*** Provided entries Section Begins ***

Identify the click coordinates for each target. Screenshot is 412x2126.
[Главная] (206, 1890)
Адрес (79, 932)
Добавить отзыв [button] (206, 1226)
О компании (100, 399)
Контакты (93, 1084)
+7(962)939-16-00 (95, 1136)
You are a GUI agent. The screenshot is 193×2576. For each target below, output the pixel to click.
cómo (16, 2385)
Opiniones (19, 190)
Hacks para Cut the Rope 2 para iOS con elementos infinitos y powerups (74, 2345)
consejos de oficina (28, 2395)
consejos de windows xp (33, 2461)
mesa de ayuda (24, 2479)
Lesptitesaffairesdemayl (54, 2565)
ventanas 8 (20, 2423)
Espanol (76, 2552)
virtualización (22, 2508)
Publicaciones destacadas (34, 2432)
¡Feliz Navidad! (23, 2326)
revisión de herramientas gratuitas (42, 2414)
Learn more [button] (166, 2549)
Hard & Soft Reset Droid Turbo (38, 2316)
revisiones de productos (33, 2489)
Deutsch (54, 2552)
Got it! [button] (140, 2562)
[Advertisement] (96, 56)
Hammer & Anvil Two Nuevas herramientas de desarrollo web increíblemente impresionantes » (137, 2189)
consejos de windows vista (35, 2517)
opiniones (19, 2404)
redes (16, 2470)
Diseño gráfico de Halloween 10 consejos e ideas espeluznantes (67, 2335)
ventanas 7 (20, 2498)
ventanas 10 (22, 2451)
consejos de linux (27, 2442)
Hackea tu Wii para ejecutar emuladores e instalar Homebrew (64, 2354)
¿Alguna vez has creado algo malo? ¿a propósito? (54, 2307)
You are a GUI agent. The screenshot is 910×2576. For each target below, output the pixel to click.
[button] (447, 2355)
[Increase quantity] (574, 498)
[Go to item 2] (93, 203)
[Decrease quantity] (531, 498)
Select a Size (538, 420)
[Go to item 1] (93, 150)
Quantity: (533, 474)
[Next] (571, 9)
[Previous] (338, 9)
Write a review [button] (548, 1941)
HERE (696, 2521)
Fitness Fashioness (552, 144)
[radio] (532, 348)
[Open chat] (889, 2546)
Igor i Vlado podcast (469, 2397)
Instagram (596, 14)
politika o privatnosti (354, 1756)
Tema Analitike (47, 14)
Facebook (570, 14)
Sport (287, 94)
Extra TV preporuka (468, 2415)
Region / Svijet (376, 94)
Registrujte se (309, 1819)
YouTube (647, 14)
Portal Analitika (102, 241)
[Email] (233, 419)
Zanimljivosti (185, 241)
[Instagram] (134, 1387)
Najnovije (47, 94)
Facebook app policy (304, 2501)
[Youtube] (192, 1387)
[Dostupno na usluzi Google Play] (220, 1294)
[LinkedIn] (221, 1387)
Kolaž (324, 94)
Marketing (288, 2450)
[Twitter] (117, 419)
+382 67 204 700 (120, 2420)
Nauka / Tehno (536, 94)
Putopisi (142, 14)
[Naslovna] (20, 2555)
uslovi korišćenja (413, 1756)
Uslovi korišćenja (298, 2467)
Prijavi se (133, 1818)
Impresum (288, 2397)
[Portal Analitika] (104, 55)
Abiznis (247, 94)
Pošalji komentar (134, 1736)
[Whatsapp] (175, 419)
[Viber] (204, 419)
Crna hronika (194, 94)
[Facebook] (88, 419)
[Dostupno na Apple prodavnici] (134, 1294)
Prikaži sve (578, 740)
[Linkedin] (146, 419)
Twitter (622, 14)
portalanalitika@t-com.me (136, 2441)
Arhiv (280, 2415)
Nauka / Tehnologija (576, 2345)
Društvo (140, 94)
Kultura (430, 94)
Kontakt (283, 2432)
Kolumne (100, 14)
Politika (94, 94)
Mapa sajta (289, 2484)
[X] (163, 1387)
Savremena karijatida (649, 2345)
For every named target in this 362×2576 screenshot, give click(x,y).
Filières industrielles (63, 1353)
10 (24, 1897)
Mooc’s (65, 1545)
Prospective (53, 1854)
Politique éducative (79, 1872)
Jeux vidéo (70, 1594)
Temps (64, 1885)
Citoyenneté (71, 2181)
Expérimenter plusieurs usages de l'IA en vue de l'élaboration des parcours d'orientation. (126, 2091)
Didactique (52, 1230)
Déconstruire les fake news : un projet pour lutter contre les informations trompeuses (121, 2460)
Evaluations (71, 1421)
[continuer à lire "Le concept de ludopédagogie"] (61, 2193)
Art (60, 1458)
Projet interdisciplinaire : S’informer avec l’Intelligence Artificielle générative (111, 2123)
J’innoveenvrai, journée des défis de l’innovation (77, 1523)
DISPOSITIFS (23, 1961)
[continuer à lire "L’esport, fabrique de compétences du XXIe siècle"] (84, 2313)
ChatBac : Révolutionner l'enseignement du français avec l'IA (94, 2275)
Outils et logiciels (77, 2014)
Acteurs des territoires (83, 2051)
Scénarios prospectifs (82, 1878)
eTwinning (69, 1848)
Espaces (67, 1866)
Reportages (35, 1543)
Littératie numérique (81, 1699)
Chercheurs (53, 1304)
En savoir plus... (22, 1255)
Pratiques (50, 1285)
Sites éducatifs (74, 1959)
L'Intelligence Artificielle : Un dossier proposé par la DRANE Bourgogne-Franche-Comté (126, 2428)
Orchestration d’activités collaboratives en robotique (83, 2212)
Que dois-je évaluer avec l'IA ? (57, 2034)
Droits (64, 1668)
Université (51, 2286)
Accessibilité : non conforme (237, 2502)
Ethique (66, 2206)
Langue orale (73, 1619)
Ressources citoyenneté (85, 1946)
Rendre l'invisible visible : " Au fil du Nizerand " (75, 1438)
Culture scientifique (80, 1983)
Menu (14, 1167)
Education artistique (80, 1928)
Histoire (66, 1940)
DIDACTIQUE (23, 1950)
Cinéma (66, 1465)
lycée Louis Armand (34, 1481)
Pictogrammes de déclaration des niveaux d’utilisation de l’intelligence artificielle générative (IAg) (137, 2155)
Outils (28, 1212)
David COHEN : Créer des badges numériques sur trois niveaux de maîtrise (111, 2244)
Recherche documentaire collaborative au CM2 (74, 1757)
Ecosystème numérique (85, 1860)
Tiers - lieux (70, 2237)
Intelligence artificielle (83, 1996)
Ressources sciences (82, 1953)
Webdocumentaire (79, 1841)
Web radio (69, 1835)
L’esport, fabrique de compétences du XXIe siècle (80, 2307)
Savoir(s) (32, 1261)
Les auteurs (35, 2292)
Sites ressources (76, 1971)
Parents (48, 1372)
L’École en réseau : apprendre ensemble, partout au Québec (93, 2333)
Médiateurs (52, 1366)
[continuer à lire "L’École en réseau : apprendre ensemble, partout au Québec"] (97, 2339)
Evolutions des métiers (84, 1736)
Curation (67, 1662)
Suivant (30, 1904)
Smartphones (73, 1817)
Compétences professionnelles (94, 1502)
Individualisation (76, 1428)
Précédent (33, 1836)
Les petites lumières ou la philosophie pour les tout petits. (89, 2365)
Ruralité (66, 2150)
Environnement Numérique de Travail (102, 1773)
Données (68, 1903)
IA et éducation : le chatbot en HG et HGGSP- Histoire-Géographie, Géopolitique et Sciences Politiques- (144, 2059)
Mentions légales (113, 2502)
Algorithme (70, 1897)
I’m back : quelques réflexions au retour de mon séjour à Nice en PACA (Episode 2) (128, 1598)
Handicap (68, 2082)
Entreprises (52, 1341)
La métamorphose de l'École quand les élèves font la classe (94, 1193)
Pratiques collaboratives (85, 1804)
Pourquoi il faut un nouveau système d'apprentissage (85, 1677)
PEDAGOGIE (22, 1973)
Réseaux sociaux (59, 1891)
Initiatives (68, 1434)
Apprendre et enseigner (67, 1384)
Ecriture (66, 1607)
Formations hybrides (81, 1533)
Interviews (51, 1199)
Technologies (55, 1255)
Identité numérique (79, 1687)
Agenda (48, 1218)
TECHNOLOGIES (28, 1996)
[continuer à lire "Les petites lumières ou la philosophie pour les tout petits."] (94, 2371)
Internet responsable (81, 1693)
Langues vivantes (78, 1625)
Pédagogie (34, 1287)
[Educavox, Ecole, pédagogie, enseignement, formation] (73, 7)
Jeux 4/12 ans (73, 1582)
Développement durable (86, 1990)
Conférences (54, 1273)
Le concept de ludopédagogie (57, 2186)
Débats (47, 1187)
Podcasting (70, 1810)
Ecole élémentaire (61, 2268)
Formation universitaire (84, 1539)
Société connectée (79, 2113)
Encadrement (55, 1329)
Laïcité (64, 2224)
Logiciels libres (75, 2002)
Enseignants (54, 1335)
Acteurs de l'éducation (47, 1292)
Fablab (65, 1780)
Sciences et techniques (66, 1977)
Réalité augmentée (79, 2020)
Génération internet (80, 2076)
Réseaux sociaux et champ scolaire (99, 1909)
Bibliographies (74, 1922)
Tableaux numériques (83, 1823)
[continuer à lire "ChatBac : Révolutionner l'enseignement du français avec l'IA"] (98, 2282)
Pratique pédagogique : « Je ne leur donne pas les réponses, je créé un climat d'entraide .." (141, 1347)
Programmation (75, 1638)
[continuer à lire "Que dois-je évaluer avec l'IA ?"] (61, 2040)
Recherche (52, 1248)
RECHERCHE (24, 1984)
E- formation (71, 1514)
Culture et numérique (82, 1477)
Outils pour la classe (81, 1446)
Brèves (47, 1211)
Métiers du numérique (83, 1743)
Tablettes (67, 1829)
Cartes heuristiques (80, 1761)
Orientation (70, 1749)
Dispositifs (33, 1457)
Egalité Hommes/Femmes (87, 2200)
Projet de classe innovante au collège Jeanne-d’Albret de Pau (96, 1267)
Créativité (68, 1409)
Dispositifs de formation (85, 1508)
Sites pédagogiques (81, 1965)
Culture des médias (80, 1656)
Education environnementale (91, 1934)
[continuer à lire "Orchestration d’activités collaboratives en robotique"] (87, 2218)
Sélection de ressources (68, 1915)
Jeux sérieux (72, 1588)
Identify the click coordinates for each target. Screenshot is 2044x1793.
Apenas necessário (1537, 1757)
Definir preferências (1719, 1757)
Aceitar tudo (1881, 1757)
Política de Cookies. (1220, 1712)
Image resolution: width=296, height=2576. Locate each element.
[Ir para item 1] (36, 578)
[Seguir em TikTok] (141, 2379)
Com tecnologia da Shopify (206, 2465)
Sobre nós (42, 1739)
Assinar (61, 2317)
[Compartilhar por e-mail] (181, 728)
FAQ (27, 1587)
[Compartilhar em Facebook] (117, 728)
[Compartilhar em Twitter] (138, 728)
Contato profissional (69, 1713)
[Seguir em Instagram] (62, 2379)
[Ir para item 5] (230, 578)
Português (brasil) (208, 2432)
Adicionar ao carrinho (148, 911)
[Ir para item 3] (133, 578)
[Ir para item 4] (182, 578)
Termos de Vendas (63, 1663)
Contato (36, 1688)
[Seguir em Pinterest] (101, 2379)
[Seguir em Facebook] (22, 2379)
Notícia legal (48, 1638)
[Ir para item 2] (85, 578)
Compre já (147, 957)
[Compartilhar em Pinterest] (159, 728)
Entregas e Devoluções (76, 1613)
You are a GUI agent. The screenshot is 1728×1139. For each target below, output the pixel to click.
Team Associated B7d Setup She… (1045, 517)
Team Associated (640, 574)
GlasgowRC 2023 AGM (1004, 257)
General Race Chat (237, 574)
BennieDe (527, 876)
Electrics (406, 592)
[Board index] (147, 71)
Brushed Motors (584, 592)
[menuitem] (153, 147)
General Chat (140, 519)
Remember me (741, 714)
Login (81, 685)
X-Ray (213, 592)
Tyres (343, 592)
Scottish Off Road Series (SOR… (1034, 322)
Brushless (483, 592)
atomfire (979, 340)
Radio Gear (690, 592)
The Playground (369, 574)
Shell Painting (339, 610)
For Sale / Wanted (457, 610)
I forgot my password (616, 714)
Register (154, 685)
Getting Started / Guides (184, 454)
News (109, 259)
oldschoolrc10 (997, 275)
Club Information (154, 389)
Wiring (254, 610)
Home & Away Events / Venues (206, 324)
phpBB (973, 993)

*** Provided entries Section Ends ***

**Aim of the exercise**
Using the data above, print exactly the lines from the line that contains "Rendre l'invisible visible" through the line that contains "lycée Louis Armand (34, 1481)", with both included.

**Response area**
Rendre l'invisible visible : " Au fil du Nizerand " (75, 1438)
Culture scientifique (80, 1983)
Menu (14, 1167)
Education artistique (80, 1928)
Histoire (66, 1940)
DIDACTIQUE (23, 1950)
Cinéma (66, 1465)
lycée Louis Armand (34, 1481)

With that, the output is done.